What the task asks: Your answer must be the line containing "How do I perform: Click" and each following line to the end of the listing below, copied exactly, with pictures removed and nothing added.

The data:

╭──

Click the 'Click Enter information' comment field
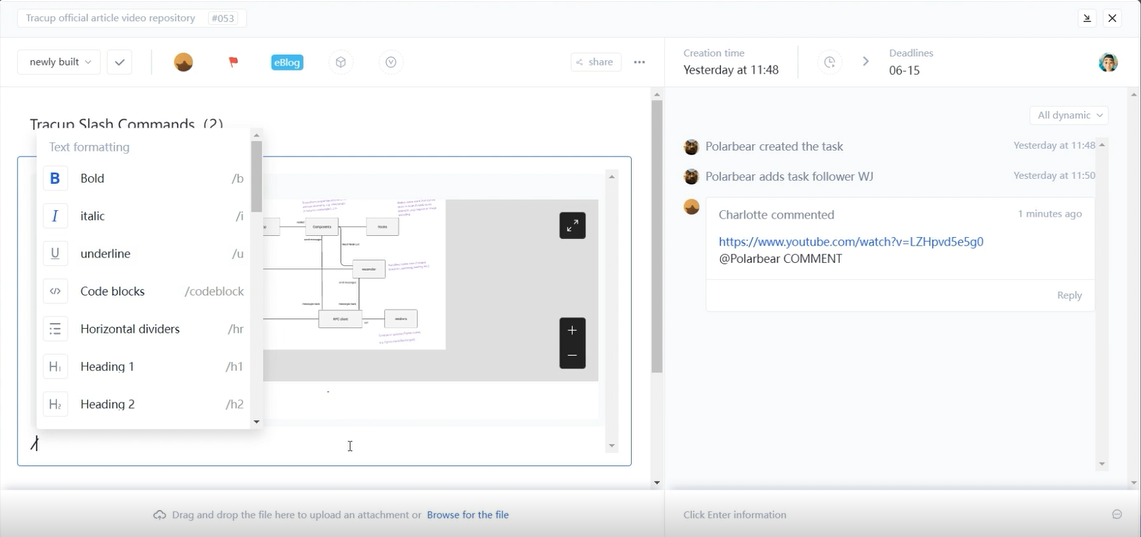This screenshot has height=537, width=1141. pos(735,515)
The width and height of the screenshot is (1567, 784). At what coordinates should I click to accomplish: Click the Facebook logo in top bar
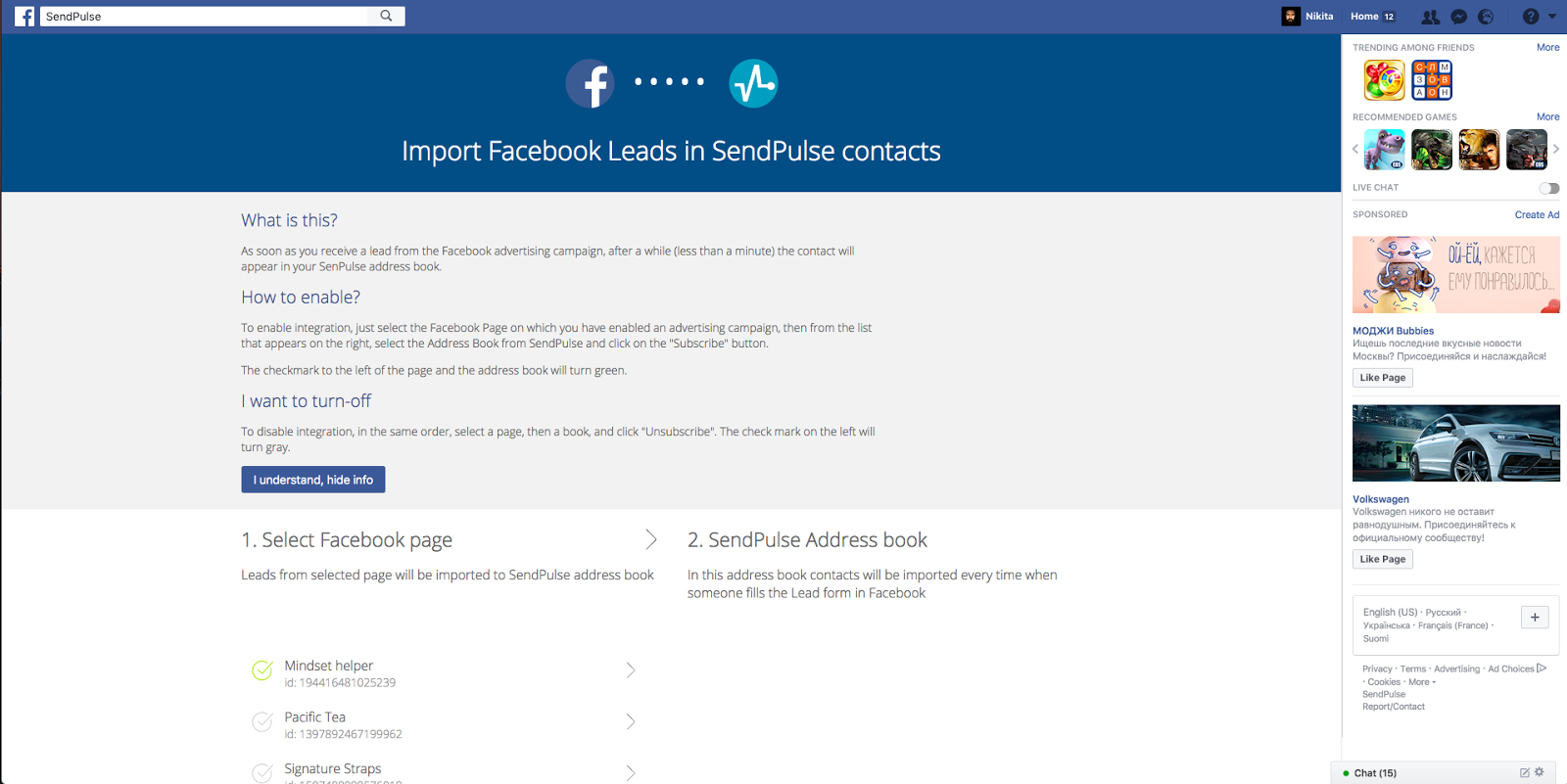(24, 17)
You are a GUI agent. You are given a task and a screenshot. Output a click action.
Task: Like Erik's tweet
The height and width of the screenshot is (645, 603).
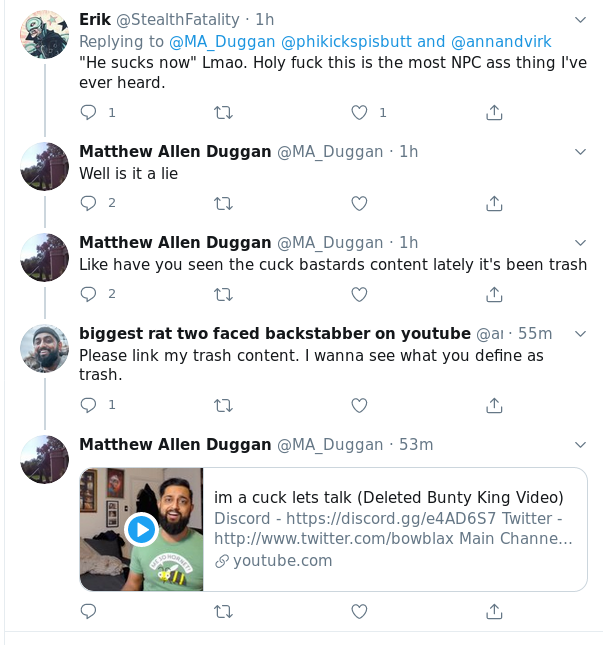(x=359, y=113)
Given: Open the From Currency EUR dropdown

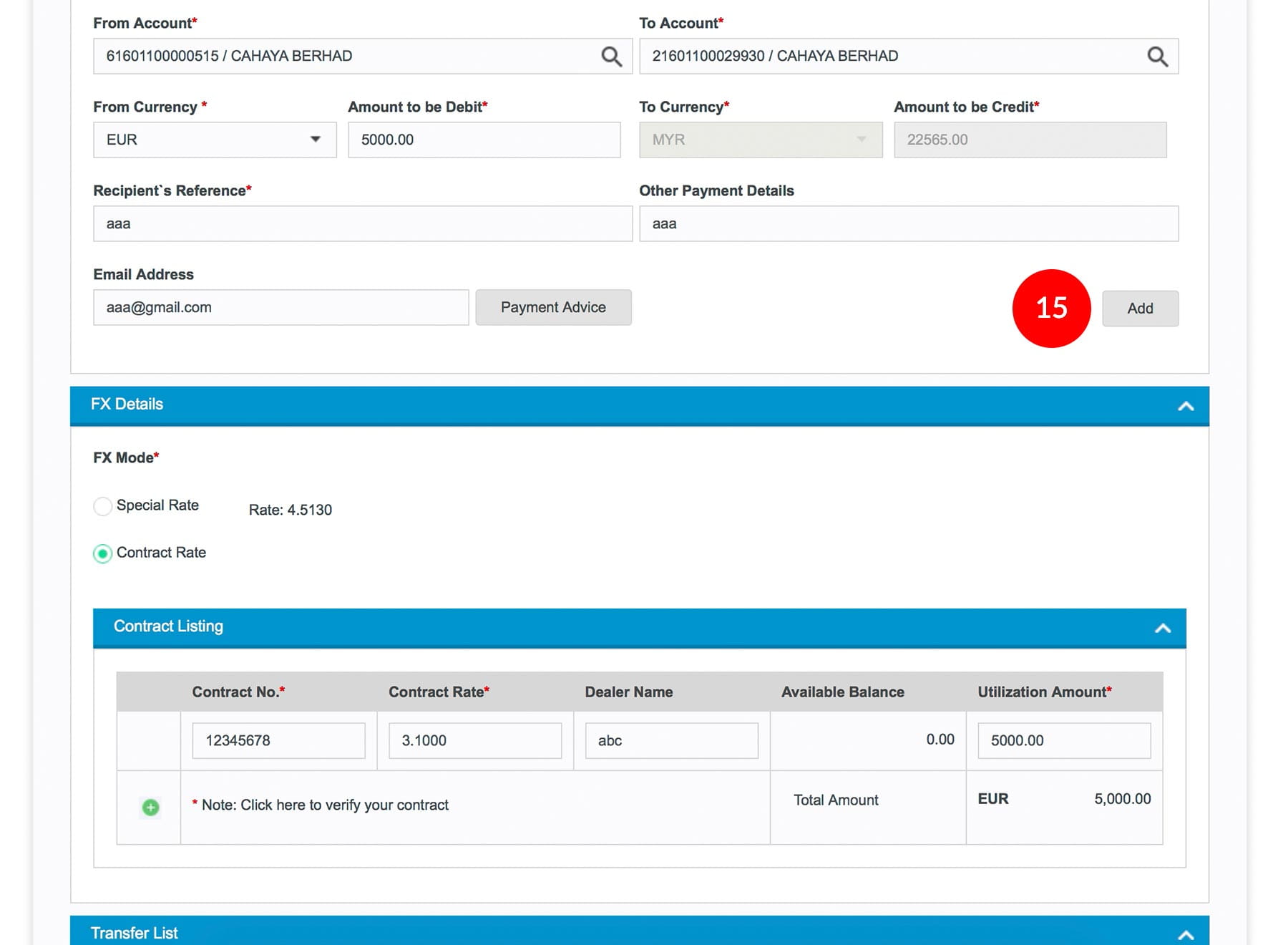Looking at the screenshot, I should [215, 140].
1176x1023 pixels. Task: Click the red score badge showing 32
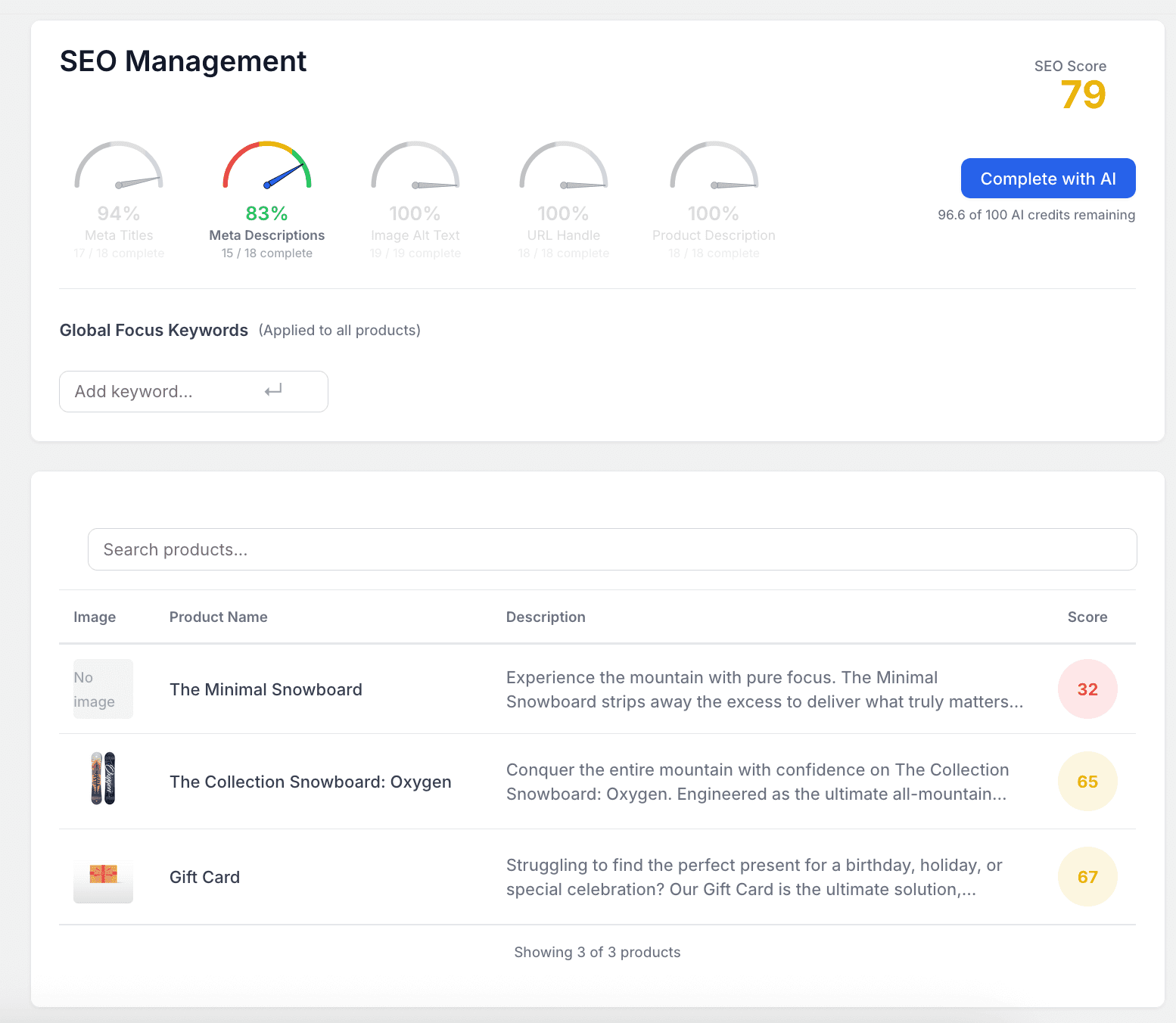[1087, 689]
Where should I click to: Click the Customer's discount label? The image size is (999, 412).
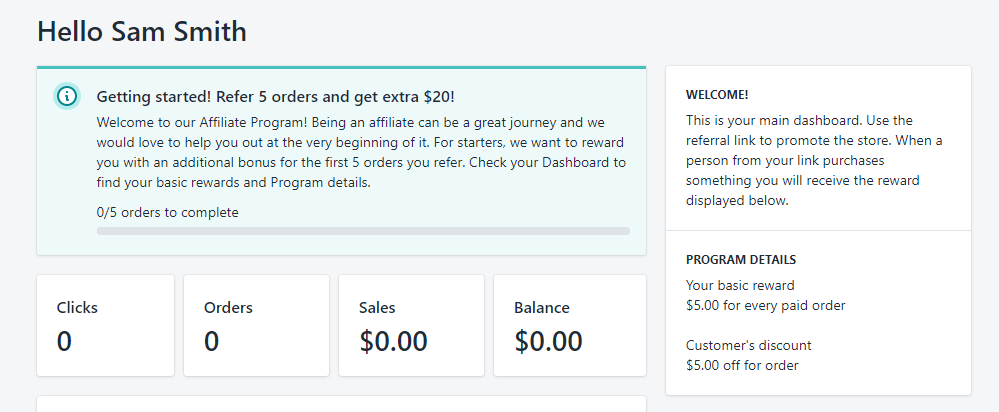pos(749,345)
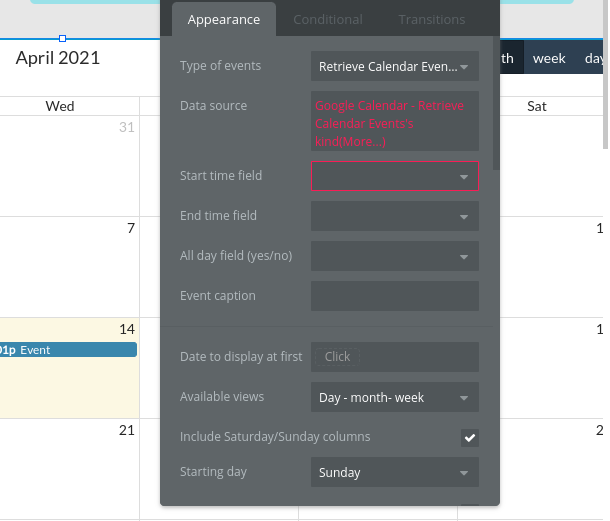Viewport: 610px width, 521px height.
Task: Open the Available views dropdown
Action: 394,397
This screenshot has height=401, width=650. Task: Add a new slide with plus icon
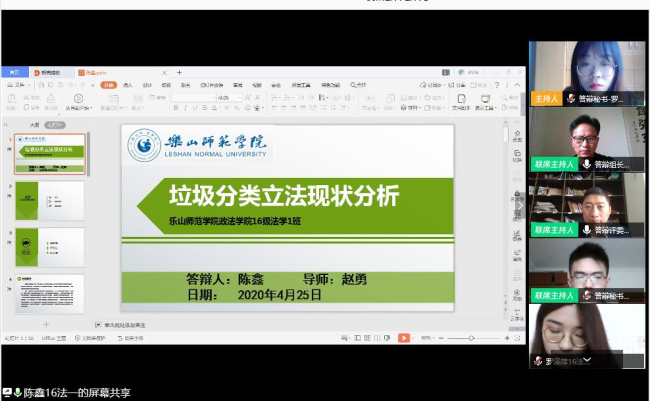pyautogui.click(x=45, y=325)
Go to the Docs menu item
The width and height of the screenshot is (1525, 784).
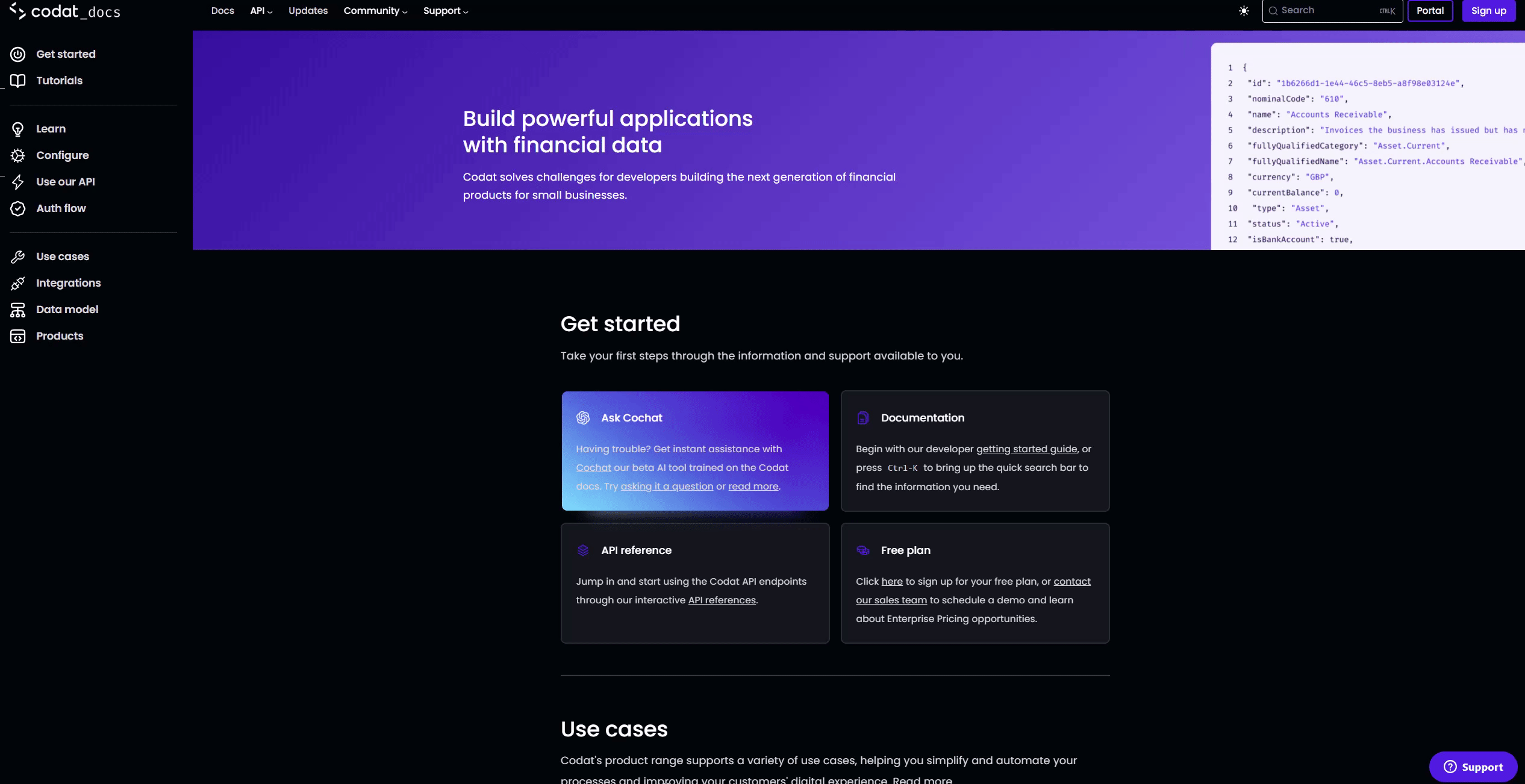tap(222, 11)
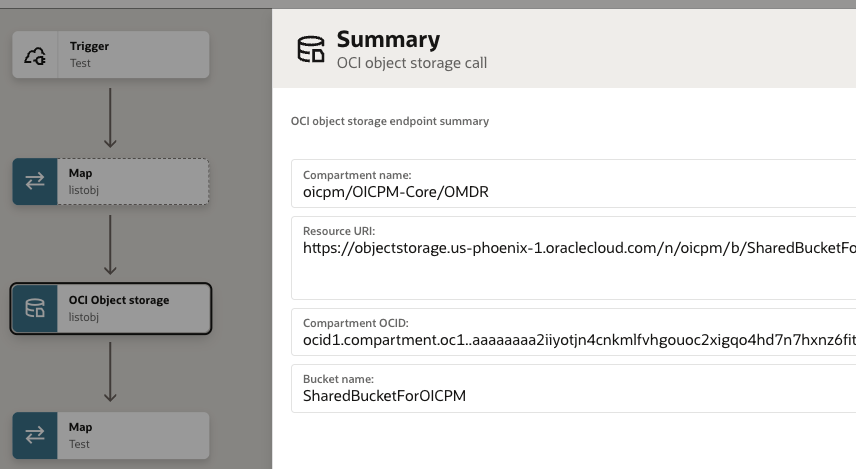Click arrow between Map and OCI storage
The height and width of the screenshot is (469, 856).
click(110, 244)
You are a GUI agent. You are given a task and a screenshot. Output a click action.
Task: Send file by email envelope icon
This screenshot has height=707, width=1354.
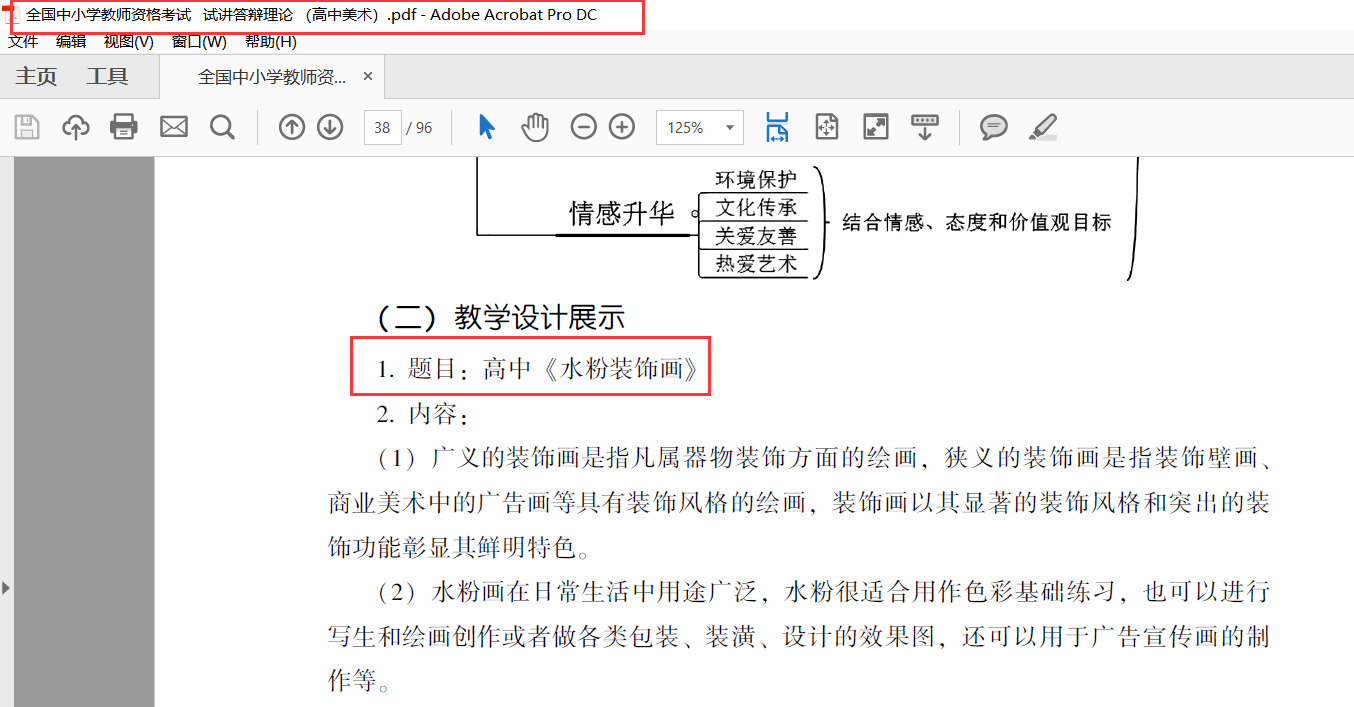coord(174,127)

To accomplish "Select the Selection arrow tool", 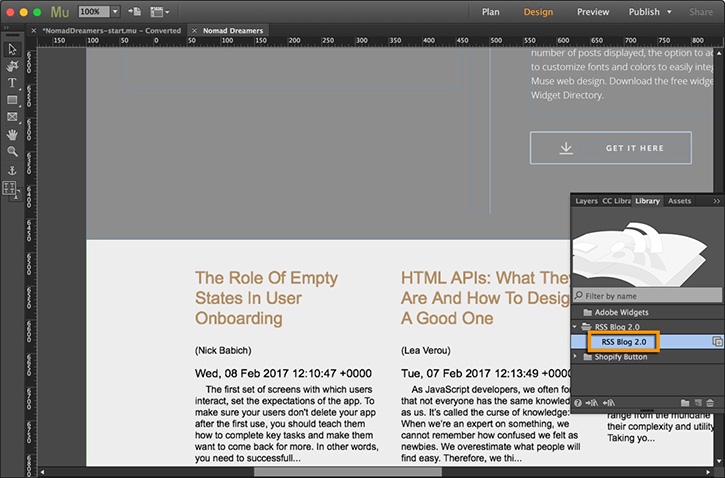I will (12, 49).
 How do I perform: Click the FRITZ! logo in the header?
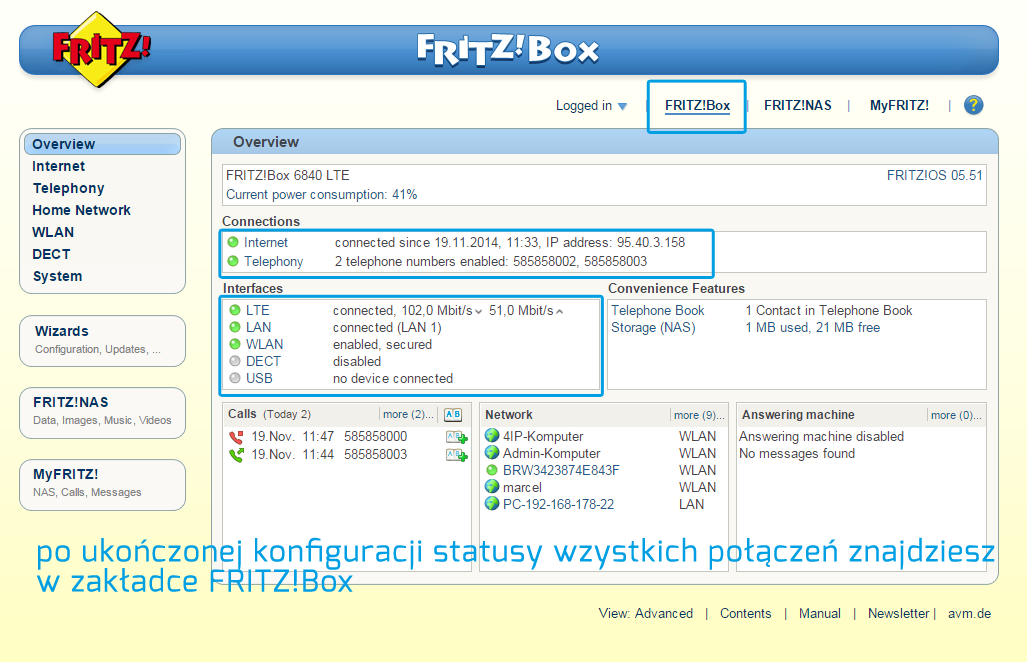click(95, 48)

╰──

Output for this exercise:
 How do I perform: Click the FRITZ! logo in the header?
click(95, 48)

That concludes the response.